- _CONSIGNA DADA_
Transcribe sin cambios el pasaje del texto sobre Mirna que va de "Mirna a través" a "vestirse de mujer.".

- _FRAGMENTO PARA LEER_
━━━━━━━━

Mirna a través del espejo. Vestido corto bien ceñido al cuerpo, pañuelo de seda escarlata, collares prendidos al cuello, finas pestañas kilométricas, peluca rubia larga y lacia y –de sólo mirarlos dan vértigo– encumbrados stilettos. Un instante más frente al espejo para corregir el labial y listo. Toda una lady. 

«Esto es muy simple: cuando termino de maquillarme y me calzo la peluca, desaparece el varón y entro en modo femenino», explica Mirna, mientras taconea, delicada, por el departamento donde funciona la firma Crossdressing Buenos Aires, un emprendimiento que brinda espacio reservado y un minucioso asesoramiento a los caballeros que gustan de hacer realidad su fantasía de vestirse de mujer.

Mirna aclara que el círculo de los crossdresser porteños no es tan pequeño como aparenta. «Lo que pasa es que hay muchos prejuicios y por eso no se cuenta abiertamente. Imaginate si cruzamos al bar de la esquina y les digo a los parroquianos que me gusta vestirme de mujer. Lo primero que dirían es que soy puto. Y no, querido, a mí me gustan las mujeres, estoy casado y tengo hijos. Me gusta crear este personaje, la transformación completa, darle vida a Mirna. Un día rubia, otro morocha. La posibilidad de mutar, que generalmente los hombres no tenemos. Es un cambio de 180 grados de mi vida diaria de varón. Cruzar al lado B.» Un pasaporte efímero, para atravesar la frontera de la delgada línea rosa.

A los once años, cuenta Mirna, tuvo sus primeras excursiones al lado B. Era fana de Kiss. Cuando sus padres salían a trabajar, aprovechaba para entalcarse la cara como el gatito Peter Criss o el estrellado y más glamoroso Paul Stanley. Lo hacía encerrada en el baño, su mundo privado. «Era un juego con el espejo. Me llamaba la atención saber quién se ocultaba atrás de ese maquillaje.» Pero un día, dio un paso más: «Agarré un rouge de mi vieja y a ese mimo le agregué los labios rojos. Después algo de sombra celeste. Hasta que decidí sacar el talco y descubrí algo raro: una mujer».

━━━━━━━━

- _REGISTROS PROPORCIONADOS_
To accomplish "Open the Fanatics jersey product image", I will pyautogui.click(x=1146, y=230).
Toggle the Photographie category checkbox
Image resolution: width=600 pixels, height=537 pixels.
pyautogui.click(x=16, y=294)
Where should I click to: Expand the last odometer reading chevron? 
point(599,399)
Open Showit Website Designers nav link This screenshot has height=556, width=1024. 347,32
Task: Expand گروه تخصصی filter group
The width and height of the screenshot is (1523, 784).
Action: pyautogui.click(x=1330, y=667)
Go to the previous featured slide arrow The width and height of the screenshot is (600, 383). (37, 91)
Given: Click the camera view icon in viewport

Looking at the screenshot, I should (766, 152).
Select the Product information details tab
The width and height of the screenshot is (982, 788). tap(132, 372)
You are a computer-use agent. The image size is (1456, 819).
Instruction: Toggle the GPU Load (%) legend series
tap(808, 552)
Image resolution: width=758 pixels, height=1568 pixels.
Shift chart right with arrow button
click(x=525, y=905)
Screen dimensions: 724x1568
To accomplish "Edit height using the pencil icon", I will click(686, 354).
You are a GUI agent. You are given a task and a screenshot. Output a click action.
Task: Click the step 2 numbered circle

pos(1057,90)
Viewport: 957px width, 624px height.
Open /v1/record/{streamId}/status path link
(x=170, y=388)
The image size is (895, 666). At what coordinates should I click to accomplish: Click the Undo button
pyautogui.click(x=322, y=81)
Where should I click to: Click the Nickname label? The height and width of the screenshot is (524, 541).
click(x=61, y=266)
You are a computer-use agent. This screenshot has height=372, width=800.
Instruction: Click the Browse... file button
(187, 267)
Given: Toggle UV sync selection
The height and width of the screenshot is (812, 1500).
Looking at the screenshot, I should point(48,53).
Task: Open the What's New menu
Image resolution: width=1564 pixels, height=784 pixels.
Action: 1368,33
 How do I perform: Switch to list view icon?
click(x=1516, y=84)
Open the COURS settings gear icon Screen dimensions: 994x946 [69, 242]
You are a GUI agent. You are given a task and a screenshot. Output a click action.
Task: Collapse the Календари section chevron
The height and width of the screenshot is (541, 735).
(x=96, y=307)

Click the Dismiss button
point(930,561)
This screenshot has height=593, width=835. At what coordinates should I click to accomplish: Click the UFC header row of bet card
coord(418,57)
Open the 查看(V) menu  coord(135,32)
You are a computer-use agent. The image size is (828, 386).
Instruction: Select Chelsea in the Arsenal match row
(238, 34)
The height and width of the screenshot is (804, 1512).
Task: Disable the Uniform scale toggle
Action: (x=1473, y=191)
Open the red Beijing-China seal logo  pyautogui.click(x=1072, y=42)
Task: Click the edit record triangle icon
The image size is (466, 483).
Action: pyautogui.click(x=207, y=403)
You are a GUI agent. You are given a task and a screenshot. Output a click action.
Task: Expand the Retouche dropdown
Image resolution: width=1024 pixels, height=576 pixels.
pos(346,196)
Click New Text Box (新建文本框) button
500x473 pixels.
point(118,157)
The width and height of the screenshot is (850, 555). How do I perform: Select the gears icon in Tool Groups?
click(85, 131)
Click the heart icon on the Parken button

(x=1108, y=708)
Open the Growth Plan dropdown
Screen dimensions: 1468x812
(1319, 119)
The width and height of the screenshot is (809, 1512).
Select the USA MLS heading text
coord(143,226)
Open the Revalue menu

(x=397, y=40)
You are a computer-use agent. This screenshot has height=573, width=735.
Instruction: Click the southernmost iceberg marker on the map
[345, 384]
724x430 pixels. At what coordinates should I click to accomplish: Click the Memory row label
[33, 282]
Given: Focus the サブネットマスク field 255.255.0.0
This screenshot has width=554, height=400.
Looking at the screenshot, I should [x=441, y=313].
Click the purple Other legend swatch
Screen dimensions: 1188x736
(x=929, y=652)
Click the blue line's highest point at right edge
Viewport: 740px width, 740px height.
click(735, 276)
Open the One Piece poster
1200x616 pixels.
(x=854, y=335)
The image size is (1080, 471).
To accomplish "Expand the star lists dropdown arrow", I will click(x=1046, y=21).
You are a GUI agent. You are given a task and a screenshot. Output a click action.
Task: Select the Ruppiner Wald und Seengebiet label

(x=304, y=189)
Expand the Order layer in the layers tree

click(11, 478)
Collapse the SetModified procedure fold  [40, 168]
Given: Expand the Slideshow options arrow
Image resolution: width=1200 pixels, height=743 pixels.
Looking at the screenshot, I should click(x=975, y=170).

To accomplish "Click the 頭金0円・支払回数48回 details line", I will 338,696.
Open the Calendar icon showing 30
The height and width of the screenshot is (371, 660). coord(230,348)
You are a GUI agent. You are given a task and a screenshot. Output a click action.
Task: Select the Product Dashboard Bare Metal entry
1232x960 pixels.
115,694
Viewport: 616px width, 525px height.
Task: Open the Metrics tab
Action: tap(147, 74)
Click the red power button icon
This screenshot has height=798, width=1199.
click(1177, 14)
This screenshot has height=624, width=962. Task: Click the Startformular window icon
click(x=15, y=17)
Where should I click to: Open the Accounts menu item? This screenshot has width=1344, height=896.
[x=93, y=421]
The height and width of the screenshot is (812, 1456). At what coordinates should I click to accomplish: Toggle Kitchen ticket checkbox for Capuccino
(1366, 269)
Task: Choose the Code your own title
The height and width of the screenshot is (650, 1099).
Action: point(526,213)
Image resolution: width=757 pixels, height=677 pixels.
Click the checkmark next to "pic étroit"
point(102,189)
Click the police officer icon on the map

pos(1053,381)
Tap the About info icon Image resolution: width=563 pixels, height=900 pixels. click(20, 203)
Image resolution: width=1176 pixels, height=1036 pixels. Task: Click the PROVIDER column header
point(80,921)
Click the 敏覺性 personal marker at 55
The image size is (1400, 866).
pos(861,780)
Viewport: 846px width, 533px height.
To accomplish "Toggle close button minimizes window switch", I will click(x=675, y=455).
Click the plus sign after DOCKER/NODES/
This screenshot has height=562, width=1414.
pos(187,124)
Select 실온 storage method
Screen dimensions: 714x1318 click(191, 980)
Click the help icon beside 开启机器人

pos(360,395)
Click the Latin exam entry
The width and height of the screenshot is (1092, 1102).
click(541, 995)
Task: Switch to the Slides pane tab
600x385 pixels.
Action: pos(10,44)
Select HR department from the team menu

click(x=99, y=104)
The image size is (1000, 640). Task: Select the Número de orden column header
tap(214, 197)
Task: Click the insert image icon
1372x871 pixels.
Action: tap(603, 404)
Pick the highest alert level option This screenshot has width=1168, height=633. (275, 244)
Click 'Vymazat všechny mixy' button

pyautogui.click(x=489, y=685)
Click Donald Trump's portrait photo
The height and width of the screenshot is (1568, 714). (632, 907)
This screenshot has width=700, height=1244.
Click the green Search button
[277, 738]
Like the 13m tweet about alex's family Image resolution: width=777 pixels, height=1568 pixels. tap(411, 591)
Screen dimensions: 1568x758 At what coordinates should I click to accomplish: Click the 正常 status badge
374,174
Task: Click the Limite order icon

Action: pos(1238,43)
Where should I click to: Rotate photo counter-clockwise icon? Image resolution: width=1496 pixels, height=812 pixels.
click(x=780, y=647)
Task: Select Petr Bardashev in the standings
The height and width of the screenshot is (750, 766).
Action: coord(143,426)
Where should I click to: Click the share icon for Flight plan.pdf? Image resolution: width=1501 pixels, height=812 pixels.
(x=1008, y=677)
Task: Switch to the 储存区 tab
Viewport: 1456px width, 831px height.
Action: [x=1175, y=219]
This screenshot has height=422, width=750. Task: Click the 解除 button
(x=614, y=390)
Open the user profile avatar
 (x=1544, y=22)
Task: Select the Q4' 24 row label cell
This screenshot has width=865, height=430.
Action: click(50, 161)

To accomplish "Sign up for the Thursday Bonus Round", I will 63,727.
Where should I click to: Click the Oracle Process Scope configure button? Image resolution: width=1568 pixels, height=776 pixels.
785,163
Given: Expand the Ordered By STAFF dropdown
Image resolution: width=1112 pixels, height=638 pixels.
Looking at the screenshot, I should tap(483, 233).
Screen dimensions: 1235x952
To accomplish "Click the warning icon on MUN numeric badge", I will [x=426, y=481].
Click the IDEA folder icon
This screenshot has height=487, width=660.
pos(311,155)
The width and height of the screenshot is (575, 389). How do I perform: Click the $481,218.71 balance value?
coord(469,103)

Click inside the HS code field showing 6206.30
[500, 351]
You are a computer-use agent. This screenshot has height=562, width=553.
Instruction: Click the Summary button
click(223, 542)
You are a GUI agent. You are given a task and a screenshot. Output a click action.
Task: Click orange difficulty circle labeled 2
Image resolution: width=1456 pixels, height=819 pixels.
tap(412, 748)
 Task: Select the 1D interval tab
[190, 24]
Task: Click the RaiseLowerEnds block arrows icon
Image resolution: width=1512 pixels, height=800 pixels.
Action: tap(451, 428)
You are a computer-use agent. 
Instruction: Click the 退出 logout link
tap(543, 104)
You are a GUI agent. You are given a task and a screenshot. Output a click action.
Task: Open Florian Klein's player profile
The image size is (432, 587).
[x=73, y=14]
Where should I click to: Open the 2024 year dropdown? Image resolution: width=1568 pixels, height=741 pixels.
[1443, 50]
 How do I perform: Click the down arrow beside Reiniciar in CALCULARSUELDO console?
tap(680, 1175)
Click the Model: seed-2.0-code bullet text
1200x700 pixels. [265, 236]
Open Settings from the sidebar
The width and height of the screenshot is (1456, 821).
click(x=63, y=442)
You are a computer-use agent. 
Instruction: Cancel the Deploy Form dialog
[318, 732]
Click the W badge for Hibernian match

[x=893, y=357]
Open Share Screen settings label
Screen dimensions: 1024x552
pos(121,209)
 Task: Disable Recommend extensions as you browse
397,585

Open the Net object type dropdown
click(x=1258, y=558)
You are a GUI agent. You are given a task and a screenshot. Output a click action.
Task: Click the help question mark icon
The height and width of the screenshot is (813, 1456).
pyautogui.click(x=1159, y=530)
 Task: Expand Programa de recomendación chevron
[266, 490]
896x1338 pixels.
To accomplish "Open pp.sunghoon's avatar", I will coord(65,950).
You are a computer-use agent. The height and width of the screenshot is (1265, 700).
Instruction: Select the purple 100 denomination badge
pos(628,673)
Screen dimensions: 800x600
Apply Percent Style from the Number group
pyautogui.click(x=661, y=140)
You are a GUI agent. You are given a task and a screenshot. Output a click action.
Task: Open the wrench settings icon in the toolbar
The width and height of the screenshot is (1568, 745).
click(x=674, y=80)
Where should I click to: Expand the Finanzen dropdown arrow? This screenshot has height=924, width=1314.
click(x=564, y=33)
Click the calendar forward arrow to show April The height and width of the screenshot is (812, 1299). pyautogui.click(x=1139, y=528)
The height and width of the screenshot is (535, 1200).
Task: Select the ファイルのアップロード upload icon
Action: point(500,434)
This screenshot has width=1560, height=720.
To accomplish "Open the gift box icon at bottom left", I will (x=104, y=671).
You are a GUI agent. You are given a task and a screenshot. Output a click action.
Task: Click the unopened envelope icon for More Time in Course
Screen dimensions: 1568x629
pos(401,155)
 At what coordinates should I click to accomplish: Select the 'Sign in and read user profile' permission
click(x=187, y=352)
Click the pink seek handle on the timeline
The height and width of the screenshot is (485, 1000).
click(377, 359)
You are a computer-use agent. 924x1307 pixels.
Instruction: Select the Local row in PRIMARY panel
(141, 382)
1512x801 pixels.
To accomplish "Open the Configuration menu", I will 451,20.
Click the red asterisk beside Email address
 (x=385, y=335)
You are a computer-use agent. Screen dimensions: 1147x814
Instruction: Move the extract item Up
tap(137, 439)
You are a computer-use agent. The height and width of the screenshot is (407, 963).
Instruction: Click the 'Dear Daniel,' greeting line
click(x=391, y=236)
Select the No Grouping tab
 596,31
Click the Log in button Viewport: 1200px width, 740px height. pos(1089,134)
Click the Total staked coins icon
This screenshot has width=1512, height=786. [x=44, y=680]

━━━━━━━━

- _RESPUESTA AL EJERCICIO_
Mirna a través del espejo. Vestido corto bien ceñido al cuerpo, pañuelo de seda escarlata, collares prendidos al cuello, finas pestañas kilométricas, peluca rubia larga y lacia y –de sólo mirarlos dan vértigo– encumbrados stilettos. Un instante más frente al espejo para corregir el labial y listo. Toda una lady. 

«Esto es muy simple: cuando termino de maquillarme y me calzo la peluca, desaparece el varón y entro en modo femenino», explica Mirna, mientras taconea, delicada, por el departamento donde funciona la firma Crossdressing Buenos Aires, un emprendimiento que brinda espacio reservado y un minucioso asesoramiento a los caballeros que gustan de hacer realidad su fantasía de vestirse de mujer.